The Curators

Paloma Trecka

Paloma Trecka 

B. 1964, XALAPA, MEXICO

Paloma Trecka is an artist and educator based in Chicago. She studied Studio Art and Design for the Theater in Montreal and has a BFA from Concordia University. She is currently teaching about the history, art and industry of animation at Columbia College Chicago and at DePaul University and is an abstract collage artist. As a visual artist her abstract paper compositions are pure forms of collage without narrative or representation of life outside of the collage. They are rhythmic repetitions of color and form, pushing and pulling their way through layers of paper ephemera in lieu of paint, often careening into the realm of sculpture. In these relief works, she is attempting to further the language of collage by abandoning representational imagery and eliminating figurative signifiers.

 

www.palomashaloma.com

 

Todd Bartel

Ray Borchers

Multidisciplinary artist Ray Borchers has turned the key on Alice herself. With her signature delicate vows her work lives on a pendulum of minuscule detail and contrasted weighted forms. Her large format paintings are constructed through a collage-like process in sourcing images and in practice.

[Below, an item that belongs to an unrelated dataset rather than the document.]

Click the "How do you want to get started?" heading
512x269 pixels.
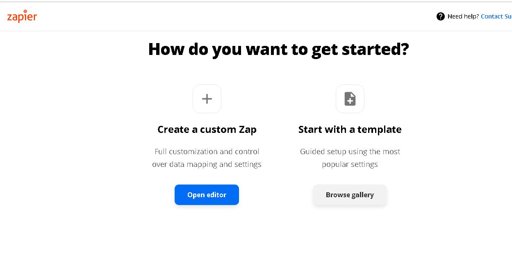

Her subjects range from storybooks to lazed female forms; her dry humor and understanding of art‘s greater life context is never far from her finished works. With a strong exhibition history she has refined and morphed her content and technique.

She is also an avid clothing designer constructing original block prints for her co-label BOY NAMES, as well as a noise foundling in the band AITIS BAND. Ray’s committed practice has propelled her forth to constant new mediums to express her singular color vision of tension reimagined. She received her Bachelor of Fine Arts from the School of the Art Institute of Chicago.

 
Todd Bartel received a BFA from Rhode Island School of Design in 1985 concluding his studies at RISD’s European Honors Program in Rome. In 1990, he was a recipient of the Jacob K. Javits Fellowship (U.S. Department of Education, Washington, D.C.) and the Liquitex Art Materials Award. He earned an MFA in Painting from Carnegie Mellon University in 1993. Bartel’s work assumes the forms of painting, drawing, and sculpture in a collage and assemblage format. His work investigates the interconnected histories of collage and landscape and the roles of nature and natural resources in Western culture. Bartel was awarded a Connecticut Council on the Arts Fellowship Grant in 2000 in support of the continuation of his related series entitled, Terra Reverentia and Garden Studies. Bartel has taught drawing, painting, and sculpture at Brown University, Manhattanville College and Carnegie Mellon University, Vermont College MFA in Visual Art, New Hampshire Art Institute MFA in Visual Art among others. He has been a guest critic at Rhode Island School of Design, a visiting critic at Vermont College (since 1999) and New Hampshire Art Institute since 2014. Bartel has lectured at Alfred University, Western Connecticut State University, Rensselaer Polytechnic Institute, Montclair State University, Chatham College among others. His work has been exhibited nationally in venues that include Palo Alto Art Center (Palo Alto, CA), Katonah Museum (Katonah, NY), Brockton Art Museum (Brockton, MA), The Rhode Island Foundation (Providence, RI), Zieher Smith (New York, NY), Mills Gallery (Boston, MA), Iona College (New Rochelle, NY). He is the founder and Gallery Director at the Cambridge School of Weston’s Thompson Gallery, a gallery dedicated to thematic inquiry, including such exhibition series as Sublime Climate, Collage at 100, Kiss the Ground, Nowhere Everywhere, With Eyes Open,  and About Vulnerability. A seasoned teacher since 1986,

Bartel currently teaches drawing, painting, collage, assemblage, conceptual art, and installation art at The Cambridge School of Weston, Weston, MA. 

 

Tony Fitzpatrick

Tony Fitzpatrick is a Chicago-based artist best known for his multimedia collages, printmaking, paintings, and drawings. Fitzpatrick's work are inspired by Chicago street culture, cities he has traveled to, children's books, tattoo designs, and folk art. Fitzpatrick has authored or illustrated eight books of art and poetry, and, for the last two years has written a column for the Newcity.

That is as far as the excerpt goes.